Sosperiodista.Leyendo el título principal de tapa de la
edición de ayer de La Voz del Interior, no sabemos si la intención primera de sus autores fue la de enviar un mensaje de optimismo a los cordobeses sobre el nuevo plan de seguridad anunciado por el gobierno de José Manuel de la Sota, o muy por el contrario infundirle un poco más de preocupación a los ciudadanos.
El diario tituló con una frase extraída de la entrevista realizada por el diario al nuevo jefe de la Policía, Alejo Paredes, que afirmó lo siguiente: "En la Policía van a trabajar hasta los perros".
Hasta ese momento,
la afirmación de Paredes parecería haber sido dicha con un sentido metafórico, como diciendo que en el nuevo esquema de seguridad a implementar, no se salvan ni los perros.
Esta sensación es comprensible puesto que el copete o bajada del título no arroja demasiadas pistas: sólo menciona que el jefe "quiere que todos trabajen contra el delito", que niega ser "mano dura" y que vaya a participar de campaña política alguna.
Pero ya frente a
la entrevista, nos damos con la sorpresa de que, efectivamente los perros de la Policía saldrán a la calle. "Hasta los perros sacaremos a la calle. Andarán en las camionetas y ya los estamos probando en algunos sitios como los parques. Los chicos se acercan y los tocan. Eso también ayuda a mejorar la imagen de la Policía con la sociedad", afirmó Paredes en la nota.
El periodista también tituló su entrevista con una cita (una declaración) del entrevistado, pero no referida a los canes sino tendiente a dilucidar si Paredes viene con el librito bajo el brazo de aplicar mano dura en el combate contra el delito. Por supuesto que Paredes jamás confesaría esto. Jamás admitiría que sí, que recibió órdenes en ese sentido o que esa escuela representa su modo de pensar, como se comenta en algunos corrillos. Habrá que verlo andar. Por eso
de poco sirven las preguntas del tipo: ¿usted robó? ¿es cierto que usted paga coimas? ¿se viene la mano dura con usted? ¿Qué esperamos que Paredes nos diga? Que sí, que se viene. Por eso el entrevistado se ríe frente a la pregunta, según nos lo hace saber nuestro periodista, que es muy honesto en este sentido y del que, debemos aclarar, nos merece el mayor respeto por sus informes y cobertura de tinte policial.
Quizá este tipo de preguntas sirvan para engañar a incautos, a algún distraído, pero hoy los funcionarios vienen con el casete incorporado. Decí que Paredes nos aclara que "eso de levantar a los chicos limpiavidrios, no". Menos mal que nos calma en ese sentido.

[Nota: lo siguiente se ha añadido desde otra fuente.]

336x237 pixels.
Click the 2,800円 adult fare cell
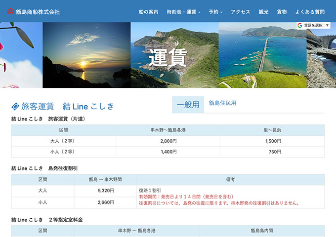(168, 141)
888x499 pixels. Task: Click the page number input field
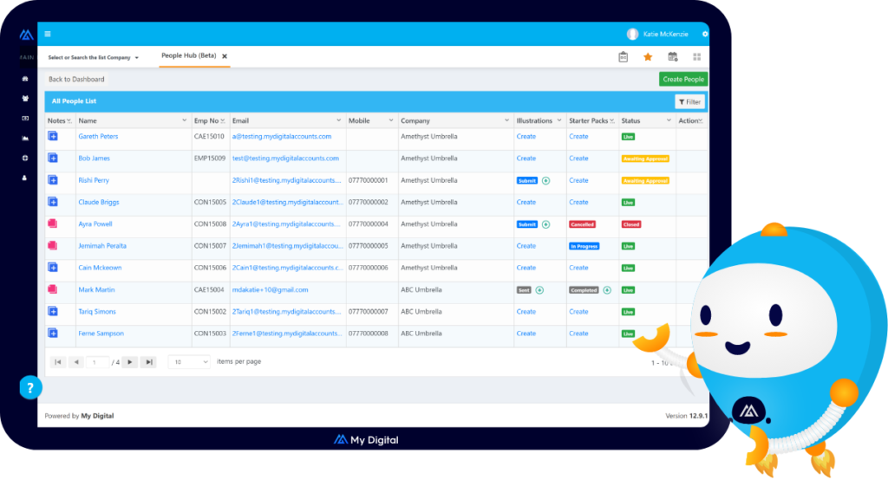(x=97, y=362)
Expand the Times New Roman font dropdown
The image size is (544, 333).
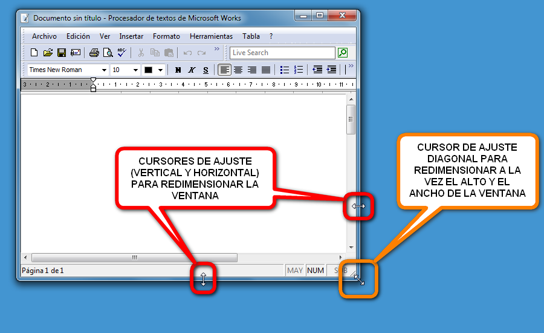pos(104,70)
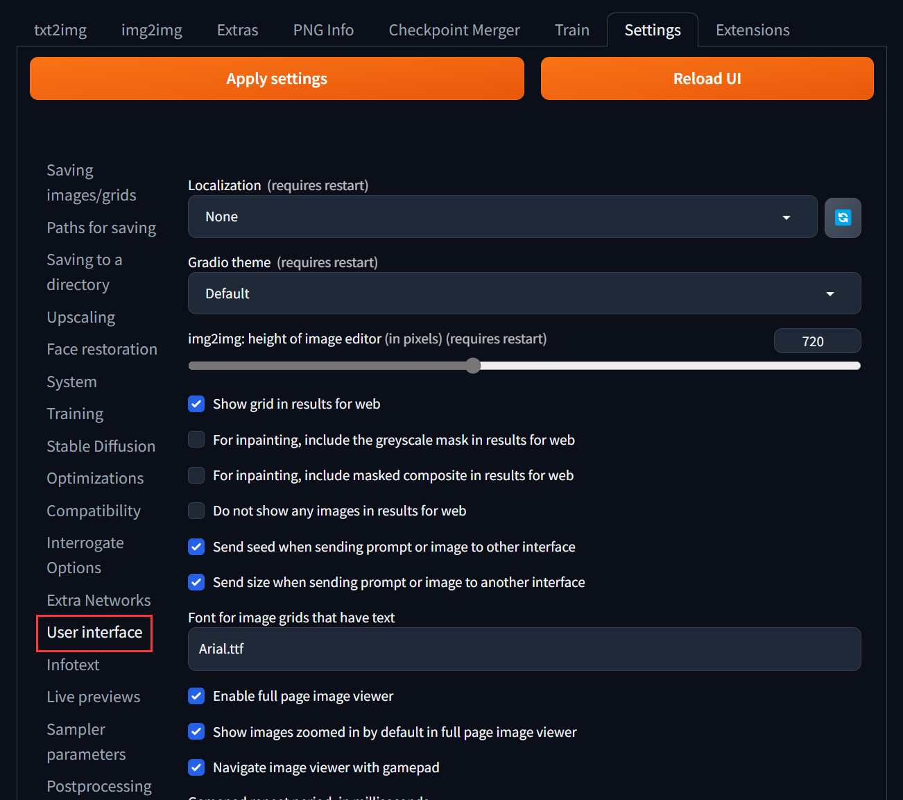
Task: Toggle Do not show any images option
Action: pos(196,510)
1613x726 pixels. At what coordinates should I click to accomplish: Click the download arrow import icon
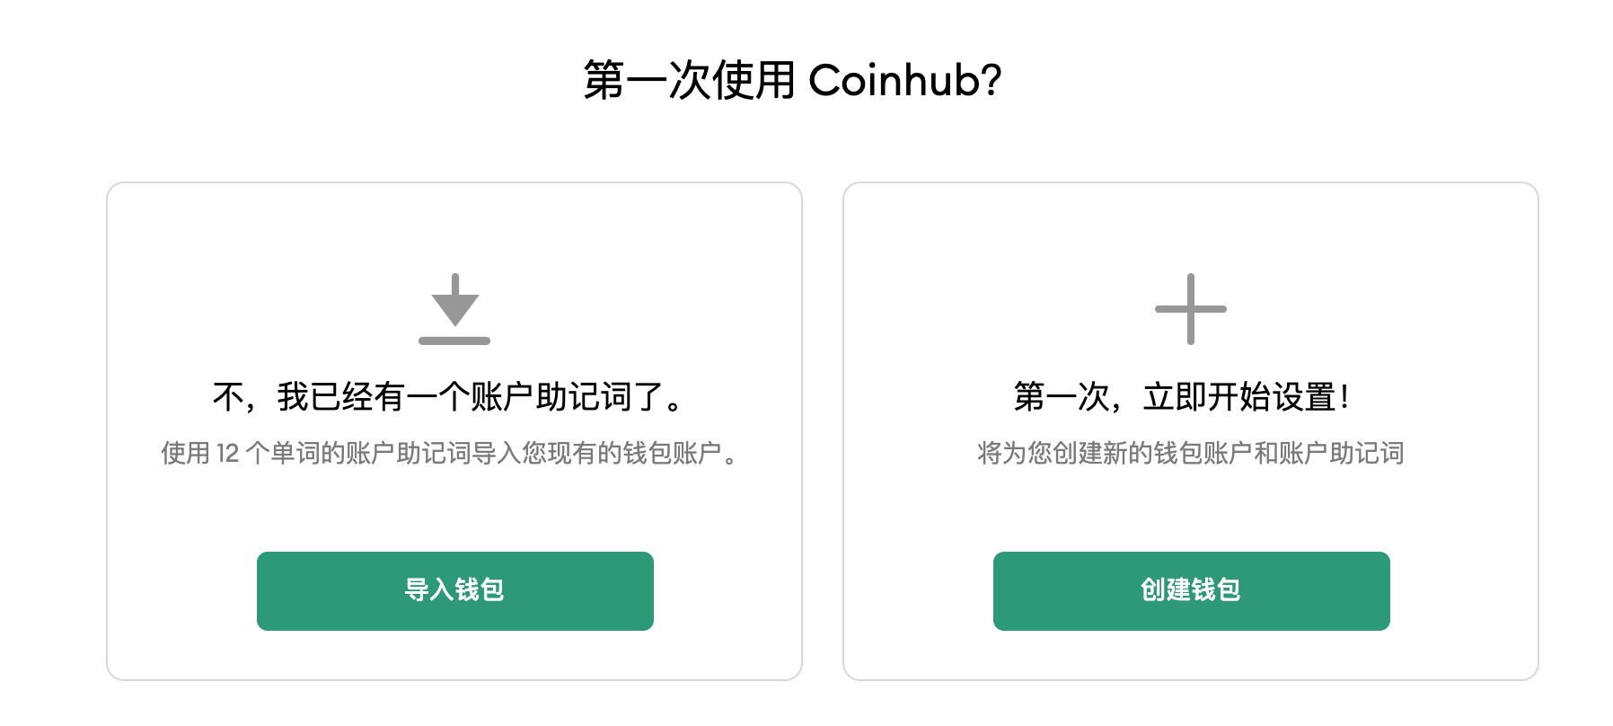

Sólo "venimos a pelear el delito chico y grande". Habrá querido decir el delito de la pobreza y el otro, el organizado.
Además, si nos guiamos por lo que dice Paredes de sacar los perritos para repartir ternura, debemos decir que se viene una policía con rostro humano.
Pero volviendo al título de tapa.
Nos parece que la entrevista fue demasiado jugosa como para llevar como título principal de tapa una frase perdida dentro del texto, que ni siquiera fue revalorizada por el periodista ni en su título ni en la bajada. Así, el título termina siendo demasiado folclórico para un tema que no lo es y que preocupa realmente.
Como decíamos al comienzo, el título puede ser leído como la consumación de un papelón, echar mano a los perros ante la falta de hombres; o como una señal de eficacia, de que hay un jefe que se va a ocupar personalmente de que todos trabajen y no pierdan tiempo de mandar mensajitos de texto en las horas de trabajo o de andar cotejando a la compañera de trabajo. Pero ¿no es que hay sobrecarga de laburo? Bueno, la sobrecarga no es sinónimo de trabajar bien, dirá Paredes.
Nos parece que lo que más fuerte subyace de la entrevista es una especie de cuestionamiento directo del nuevo jefe policial hacia la falta de profesionalismo de la institución. Lo deja en claro cuando habla de "falta de capacitación en los últimos años".
También deja entrever, esta vez con algo más de sutileza, lo errática que han sido algunas políticas implementadas hasta el momento Decir "no todos (de los nuevos policías) irán patrullando, muchos andarán de infante para que la gente los vea", es como admitir que la decisión de sacar a muchos policías de las esquinas y subirlos en camionetas para que patrullen la ciudad, no fue una decisión acertada.